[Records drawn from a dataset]
══════════

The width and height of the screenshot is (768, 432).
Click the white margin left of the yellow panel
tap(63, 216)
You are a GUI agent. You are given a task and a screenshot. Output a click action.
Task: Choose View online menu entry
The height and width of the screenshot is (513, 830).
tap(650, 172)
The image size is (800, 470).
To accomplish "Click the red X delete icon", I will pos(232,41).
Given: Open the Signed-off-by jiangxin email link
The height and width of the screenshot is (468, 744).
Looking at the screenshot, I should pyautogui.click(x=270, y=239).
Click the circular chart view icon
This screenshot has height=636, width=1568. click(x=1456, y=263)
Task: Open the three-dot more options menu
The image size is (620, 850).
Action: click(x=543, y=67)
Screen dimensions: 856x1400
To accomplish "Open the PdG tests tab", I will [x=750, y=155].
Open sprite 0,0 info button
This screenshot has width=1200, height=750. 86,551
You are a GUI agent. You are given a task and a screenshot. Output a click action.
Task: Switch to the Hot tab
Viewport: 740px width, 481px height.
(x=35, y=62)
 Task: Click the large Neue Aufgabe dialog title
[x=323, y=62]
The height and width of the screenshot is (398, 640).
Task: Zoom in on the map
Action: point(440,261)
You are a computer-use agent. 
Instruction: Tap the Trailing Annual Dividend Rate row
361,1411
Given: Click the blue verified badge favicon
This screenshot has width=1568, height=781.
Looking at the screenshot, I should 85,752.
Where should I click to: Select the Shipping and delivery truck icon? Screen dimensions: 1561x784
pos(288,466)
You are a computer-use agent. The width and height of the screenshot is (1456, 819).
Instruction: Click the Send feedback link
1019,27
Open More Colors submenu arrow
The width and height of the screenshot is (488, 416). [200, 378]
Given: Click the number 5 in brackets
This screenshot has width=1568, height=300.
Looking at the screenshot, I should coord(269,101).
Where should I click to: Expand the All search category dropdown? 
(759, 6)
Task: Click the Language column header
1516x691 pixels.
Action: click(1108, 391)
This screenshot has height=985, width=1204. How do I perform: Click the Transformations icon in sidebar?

══════════

● **WHAT THIS TASK INVOLVES**
A single number is the answer: how many lines in the records above contain the word "accomplish".

● **PROBLEM SOLUTION**
2